0
votes

I have a trained model stored in pickle. All i need to do is get a single-valued dataframe in pandas and get the prediction by passing it to the model.

To handle the categorical columns, i have used one-hot-encoding. So to convert the pandas dataframe to numpy array, i also used one-hot-encoding on the single valued dataframe.

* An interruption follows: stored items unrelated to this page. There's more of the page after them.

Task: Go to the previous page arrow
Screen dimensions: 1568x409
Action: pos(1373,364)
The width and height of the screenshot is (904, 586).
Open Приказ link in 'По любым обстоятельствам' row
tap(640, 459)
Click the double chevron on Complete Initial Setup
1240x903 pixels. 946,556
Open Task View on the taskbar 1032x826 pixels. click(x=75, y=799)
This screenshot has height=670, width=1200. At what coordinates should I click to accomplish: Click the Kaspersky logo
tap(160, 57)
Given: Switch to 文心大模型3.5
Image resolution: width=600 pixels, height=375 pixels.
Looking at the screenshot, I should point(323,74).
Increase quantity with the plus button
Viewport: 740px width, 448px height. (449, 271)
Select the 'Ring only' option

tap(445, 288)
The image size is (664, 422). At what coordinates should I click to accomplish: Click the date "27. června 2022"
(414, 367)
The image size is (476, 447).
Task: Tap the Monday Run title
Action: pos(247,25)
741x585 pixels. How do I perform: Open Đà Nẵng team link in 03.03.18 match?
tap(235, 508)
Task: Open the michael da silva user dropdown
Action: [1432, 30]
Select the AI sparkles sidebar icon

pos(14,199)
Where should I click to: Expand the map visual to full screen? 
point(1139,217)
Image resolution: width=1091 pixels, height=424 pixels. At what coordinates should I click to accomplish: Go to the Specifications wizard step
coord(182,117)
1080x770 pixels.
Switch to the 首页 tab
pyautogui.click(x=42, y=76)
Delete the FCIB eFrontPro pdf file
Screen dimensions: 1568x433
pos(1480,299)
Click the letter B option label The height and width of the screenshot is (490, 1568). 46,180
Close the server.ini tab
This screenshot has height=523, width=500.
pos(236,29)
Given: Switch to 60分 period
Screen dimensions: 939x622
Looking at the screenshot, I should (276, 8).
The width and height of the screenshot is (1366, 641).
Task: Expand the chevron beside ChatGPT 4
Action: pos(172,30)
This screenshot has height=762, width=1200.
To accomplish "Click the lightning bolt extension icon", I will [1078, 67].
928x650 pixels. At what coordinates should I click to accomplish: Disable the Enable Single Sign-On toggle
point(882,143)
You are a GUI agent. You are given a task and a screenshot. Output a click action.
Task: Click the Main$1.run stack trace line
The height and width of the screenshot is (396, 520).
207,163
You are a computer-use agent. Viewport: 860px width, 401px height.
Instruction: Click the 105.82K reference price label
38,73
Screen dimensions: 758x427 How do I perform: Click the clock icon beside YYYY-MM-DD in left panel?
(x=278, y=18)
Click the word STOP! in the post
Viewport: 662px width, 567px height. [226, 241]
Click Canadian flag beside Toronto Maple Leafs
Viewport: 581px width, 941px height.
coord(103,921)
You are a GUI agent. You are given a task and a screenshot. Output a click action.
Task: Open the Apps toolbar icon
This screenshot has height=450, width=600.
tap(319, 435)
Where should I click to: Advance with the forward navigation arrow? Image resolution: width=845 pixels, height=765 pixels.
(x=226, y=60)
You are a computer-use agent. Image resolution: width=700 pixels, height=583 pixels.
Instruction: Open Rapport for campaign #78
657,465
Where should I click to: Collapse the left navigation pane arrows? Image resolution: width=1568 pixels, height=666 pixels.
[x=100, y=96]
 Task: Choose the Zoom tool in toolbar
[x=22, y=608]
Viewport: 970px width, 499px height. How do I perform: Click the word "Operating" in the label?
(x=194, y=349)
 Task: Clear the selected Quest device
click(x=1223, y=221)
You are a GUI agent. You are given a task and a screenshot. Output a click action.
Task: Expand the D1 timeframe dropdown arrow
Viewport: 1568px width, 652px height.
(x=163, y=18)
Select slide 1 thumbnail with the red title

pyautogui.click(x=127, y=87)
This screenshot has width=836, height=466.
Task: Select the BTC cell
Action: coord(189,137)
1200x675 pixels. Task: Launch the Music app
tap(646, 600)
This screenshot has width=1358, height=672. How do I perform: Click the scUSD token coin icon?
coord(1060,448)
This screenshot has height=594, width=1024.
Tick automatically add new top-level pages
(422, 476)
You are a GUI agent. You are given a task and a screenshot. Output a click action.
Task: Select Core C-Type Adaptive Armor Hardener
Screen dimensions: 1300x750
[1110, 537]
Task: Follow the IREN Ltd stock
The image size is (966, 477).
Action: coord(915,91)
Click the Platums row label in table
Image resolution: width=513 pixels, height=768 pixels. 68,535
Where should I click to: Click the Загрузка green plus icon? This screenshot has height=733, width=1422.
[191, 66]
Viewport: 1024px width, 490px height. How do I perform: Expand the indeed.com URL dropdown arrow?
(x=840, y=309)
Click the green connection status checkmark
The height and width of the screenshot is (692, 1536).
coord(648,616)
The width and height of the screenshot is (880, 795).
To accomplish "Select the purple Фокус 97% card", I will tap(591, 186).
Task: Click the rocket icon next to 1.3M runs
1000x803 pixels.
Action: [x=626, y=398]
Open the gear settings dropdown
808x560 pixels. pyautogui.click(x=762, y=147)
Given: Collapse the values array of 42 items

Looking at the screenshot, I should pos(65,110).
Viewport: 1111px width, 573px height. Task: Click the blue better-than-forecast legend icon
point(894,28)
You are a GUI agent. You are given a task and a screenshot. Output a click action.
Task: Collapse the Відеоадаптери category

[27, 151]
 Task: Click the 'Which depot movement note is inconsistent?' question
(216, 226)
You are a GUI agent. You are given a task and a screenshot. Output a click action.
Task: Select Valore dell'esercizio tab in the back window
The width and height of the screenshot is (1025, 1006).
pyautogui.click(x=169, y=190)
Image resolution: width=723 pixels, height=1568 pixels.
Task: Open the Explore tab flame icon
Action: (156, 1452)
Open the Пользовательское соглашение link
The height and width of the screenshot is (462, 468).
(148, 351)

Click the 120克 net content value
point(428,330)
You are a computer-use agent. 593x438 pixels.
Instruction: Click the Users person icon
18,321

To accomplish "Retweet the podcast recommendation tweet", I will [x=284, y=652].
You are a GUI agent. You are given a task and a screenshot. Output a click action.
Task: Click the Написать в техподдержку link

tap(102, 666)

But it shows me error.

import pickle
import category_encoders as ce
import pandas as pd

pkl_filename = "pickle_model.pkl"

with open(pkl_filename, 'rb') as file:
    pickle_model = pickle.load(file)

ohe = ce.OneHotEncoder(handle_unknown='ignore', use_cat_names=True)
X_t = pd.read_pickle("case1.pkl")
X_t_ohe = ohe.fit_transform(X_t)
X_t_ohe = X_t_ohe.fillna(0)
Ypredict = pickle_model.predict(X_t_ohe)
print(Ypredict[0])

Traceback (most recent call last): File "Predict.py", line 14, in Ypredict = pickle_model.predict(X_t_ohe) File "/home/neo/anaconda3/lib/python3.6/site-> packages/sklearn/linear_model/base.py", line 289, in predict scores = self.decision_function(X) File "/home/neo/anaconda3/lib/python3.6/site-packages/sklearn/linear_model/base.py", line 270, in decision_function % (X.shape[1], n_features)) ValueError: X has 93 features per sample; expecting 989

1
Can you share your training script as well?Venkatachalam

1 Answers

0
votes

This happens because OneHotEncoder actually converts your dataframe into many different numerical columns and your pickle model actually has the trained model from your original file which does not have the same dimensions(same number of column)

To rectify this issue you will need to retrain your model after applying the one-hot-encoder and then save it as a pickle file and reusing that modelel.